Excerpt —
....

Janaria

Scientific classification
- Kingdom: Animalia
- Phylum: Cnidaria
- Class: Hydrozoa
- Order: Anthoathecata
- Suborder: Filifera
- Family: Hydractiniidae
- Genus: Janaria Stechow, 1921
- Species: J. mirabilis
- Binomial name: Janaria mirabilis Stechow, 1921

= Janaria =

- Genus: Janaria
- Species: mirabilis
- Authority: Stechow, 1921
- Parent authority: Stechow, 1921

Genus of cnidarians

Janaria is a genus of commensal athecate hydroids in the family Hydractiniidae. It is a monotypic genus and the only species is Janaria mirabilis, commonly known as staghorn hydrocoral. It is a colonial species and lives on a shell occupied by a hermit crab. It is native to the tropical and semitropical eastern Pacific Ocean.

==Description==
Janaria mirabilis is similar in appearance to a colonial coral, but comes from a quite separate group of cnidarians. The adult hydrocoral can be up to 5 cm high and a similar width. It consists of a single horizontal branch and three or four vertical branches. The branches are straight or slightly curved and have blunt tips which are half as wide as the branches, the colour usually being cream or pale tan. The branches are calcified and each bears numerous polyps, the animal having been described as resembling a "fuzzy glove of feeding polyps".

==Distribution==
This hydrocoral is native to the tropical and semitropical eastern Pacific Ocean, its range extending from Baja California Sur to Panama, including the Gulf of California. It occurs at depths between 7 and 137 m.

==Ecology==
A juvenile Janaria mirabilis will settle on a mollusc shell occupied by a hermit crab in the genus Manucomplanus. Here it buds and grows into a colony, sending out side-branches, and at the same time exuding chemicals which erode the mollusc shell. Eventually the mollusc shell is dissolved away and the hydrocoral takes up residence on the exposed carapace and abdomen of the crab. The association is mutually beneficial as the crab receives protection from predators that are deterred by the hydrocoral's stinging cells, while the hydrocoral benefits from being moved to new feeding areas by the mobile crab. A single hermit crab can carry a mobile home weighing nearly thirty times its own weight.

The tissues of the hydrocoral contain symbiotic zooxanthellae harboured within which provide additional nutrients for the colony. The hydrocoral often has epizoic invertebrates such as barnacles living on its surface.

....

Source data —

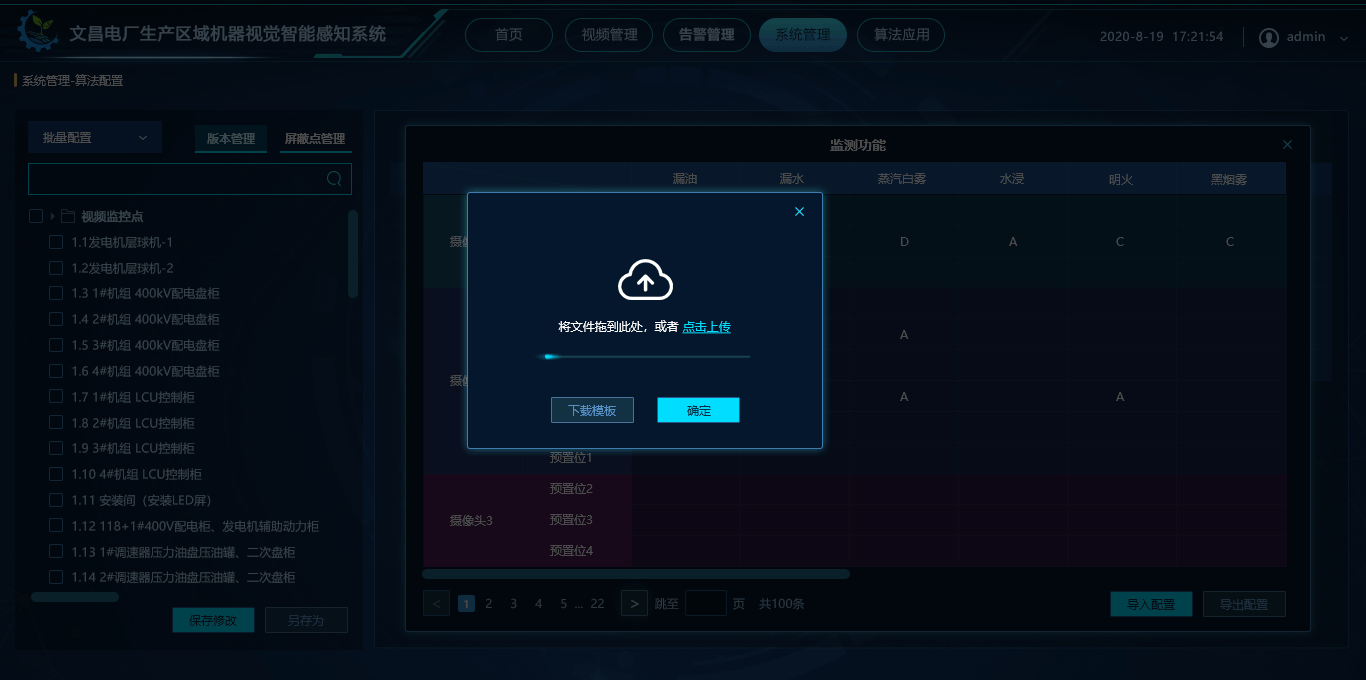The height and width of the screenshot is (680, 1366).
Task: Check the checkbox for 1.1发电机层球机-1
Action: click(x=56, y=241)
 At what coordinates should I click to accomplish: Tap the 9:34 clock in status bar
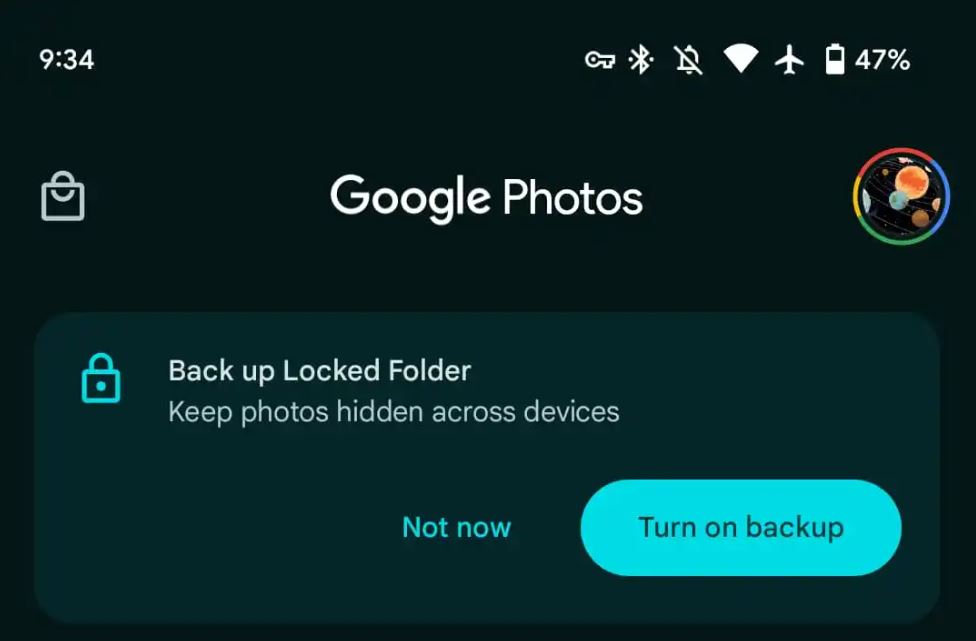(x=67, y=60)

....

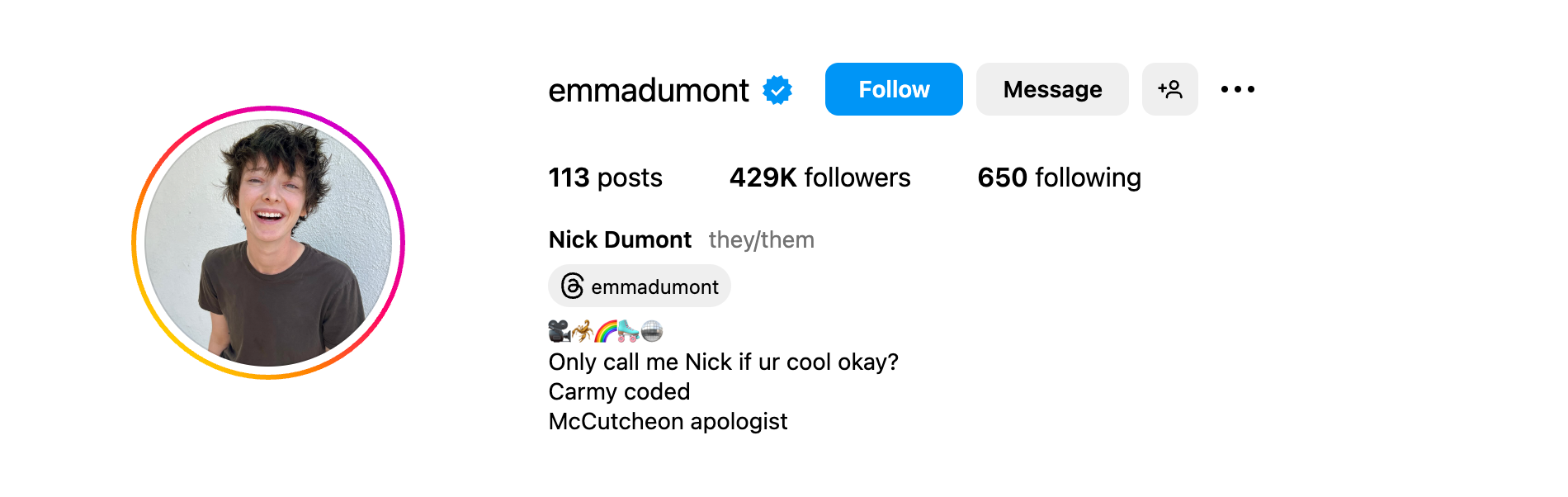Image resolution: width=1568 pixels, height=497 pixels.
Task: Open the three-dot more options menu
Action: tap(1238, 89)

....

What is expected — According to the Janaria article, at what depths does the staghorn hydrocoral occur?

Answer for this exercise — Between 7 and 137 m.